Please see the answer by @Akina for a complete correct and cleaner solution.

Although this is a very poor table design, there's still a way to get around this.

Solution

SELECT faculty_subject AS faculty_subject_codes, GROUP_CONCAT(subject ORDER BY code ASC) AS subjects
FROM (
  SELECT faculty.subject as faculty_subject, subject.*
FROM subject
JOIN faculty 
ON faculty.subject LIKE CONCAT('%', subject.code, '%')
) fa GROUP BY faculty_subject;

Give

faculty_subject_codes subjects
101,102 subject 1,subject 2
103,105 subject 3,subject 5
104 subject 4

Checkout my fiddle for your question

Explanation

Since the faculty.subject is a comma separated values, so you cannot do a regular join by subject.code, the work around is to use a JOIN with LIKE clause instead.

(Dataset excerpt)
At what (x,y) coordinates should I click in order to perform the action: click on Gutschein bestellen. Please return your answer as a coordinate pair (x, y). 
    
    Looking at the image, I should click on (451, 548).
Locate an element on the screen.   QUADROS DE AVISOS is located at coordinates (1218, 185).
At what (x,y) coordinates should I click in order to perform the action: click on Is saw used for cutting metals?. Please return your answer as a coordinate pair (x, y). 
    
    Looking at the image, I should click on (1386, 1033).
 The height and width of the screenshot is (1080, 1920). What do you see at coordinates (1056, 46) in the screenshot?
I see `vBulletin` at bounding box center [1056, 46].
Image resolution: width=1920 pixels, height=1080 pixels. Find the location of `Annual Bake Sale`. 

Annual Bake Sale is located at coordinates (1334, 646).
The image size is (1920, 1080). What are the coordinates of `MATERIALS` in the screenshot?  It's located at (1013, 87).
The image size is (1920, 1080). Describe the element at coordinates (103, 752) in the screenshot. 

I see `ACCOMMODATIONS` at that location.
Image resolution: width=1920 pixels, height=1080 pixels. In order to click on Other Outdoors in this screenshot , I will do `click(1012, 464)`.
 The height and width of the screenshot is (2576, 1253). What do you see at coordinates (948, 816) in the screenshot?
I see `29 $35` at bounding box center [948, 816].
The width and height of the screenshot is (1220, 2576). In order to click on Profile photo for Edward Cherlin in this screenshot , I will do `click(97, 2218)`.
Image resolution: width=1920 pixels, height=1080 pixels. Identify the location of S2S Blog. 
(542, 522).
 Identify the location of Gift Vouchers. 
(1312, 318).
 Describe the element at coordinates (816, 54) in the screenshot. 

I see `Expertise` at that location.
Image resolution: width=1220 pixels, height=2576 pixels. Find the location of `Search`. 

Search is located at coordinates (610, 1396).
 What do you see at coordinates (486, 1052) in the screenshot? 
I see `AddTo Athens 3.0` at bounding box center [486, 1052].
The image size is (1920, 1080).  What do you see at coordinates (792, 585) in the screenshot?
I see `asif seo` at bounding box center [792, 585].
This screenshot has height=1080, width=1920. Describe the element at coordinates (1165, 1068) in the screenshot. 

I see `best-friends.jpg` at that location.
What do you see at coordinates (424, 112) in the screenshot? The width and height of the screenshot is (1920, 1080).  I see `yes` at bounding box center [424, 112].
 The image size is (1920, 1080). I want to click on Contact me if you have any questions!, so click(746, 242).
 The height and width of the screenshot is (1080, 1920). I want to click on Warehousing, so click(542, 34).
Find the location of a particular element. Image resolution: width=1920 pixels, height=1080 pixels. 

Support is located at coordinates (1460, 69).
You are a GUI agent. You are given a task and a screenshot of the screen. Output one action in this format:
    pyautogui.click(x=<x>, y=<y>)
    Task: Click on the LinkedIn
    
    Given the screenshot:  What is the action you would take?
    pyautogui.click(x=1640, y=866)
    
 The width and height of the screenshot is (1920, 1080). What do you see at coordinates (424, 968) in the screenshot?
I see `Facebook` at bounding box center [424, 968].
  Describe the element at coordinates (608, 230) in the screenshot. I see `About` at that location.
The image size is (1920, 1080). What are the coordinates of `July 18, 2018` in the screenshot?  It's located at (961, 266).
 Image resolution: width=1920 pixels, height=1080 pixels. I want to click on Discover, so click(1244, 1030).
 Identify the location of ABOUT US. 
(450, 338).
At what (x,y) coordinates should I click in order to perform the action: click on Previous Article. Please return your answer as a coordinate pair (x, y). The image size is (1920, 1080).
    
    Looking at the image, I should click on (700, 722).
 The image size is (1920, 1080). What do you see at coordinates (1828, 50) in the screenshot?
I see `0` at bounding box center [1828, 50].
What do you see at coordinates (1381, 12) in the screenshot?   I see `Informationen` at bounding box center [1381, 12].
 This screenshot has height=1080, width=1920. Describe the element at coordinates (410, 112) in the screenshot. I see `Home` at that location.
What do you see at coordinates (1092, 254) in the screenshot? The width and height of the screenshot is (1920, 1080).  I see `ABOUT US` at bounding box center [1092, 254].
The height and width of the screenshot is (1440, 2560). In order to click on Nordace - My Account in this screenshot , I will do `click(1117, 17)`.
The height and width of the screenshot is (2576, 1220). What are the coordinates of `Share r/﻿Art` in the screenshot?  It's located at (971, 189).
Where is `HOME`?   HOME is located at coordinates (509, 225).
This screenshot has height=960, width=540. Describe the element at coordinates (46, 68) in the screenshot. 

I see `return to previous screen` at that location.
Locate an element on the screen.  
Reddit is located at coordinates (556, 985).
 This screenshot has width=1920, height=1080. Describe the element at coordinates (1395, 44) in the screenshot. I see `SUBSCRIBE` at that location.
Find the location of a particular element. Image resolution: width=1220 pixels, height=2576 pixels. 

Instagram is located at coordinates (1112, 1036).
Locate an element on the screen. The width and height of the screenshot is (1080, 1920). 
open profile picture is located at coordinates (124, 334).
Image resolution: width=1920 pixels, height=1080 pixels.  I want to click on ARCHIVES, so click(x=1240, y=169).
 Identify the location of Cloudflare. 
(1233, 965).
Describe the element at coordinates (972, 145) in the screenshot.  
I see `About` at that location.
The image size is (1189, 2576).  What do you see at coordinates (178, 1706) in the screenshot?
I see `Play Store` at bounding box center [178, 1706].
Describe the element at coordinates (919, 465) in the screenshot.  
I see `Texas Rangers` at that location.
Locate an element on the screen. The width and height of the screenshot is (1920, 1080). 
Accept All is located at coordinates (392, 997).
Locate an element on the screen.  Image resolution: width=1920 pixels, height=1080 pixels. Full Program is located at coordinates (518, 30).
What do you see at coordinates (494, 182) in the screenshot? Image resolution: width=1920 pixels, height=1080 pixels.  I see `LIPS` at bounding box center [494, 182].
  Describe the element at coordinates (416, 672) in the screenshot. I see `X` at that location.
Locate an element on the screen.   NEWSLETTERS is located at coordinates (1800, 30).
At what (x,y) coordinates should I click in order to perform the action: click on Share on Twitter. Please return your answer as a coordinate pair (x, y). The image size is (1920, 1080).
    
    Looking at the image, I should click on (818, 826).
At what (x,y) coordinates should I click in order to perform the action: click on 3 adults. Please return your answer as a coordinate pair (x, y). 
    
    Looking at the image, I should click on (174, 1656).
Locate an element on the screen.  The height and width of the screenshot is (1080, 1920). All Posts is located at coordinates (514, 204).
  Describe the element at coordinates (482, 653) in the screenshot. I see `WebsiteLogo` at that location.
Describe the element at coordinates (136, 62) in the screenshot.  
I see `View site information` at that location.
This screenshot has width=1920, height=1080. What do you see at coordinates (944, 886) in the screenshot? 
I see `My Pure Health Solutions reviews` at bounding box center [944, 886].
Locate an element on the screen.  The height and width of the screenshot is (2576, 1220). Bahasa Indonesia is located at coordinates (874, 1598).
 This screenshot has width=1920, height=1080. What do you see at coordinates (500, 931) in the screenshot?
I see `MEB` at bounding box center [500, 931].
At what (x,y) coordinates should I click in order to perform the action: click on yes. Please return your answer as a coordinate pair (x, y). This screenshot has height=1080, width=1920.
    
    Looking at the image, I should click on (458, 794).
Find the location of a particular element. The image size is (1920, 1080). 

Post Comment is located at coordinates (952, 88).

What is asked: Return the portion of the SQL answer that starts at the words "Please see the" and stops after "get around this.", copied verbatim.

The output:
Please see the answer by @Akina for a complete correct and cleaner solution.

Although this is a very poor table design, there's still a way to get around this.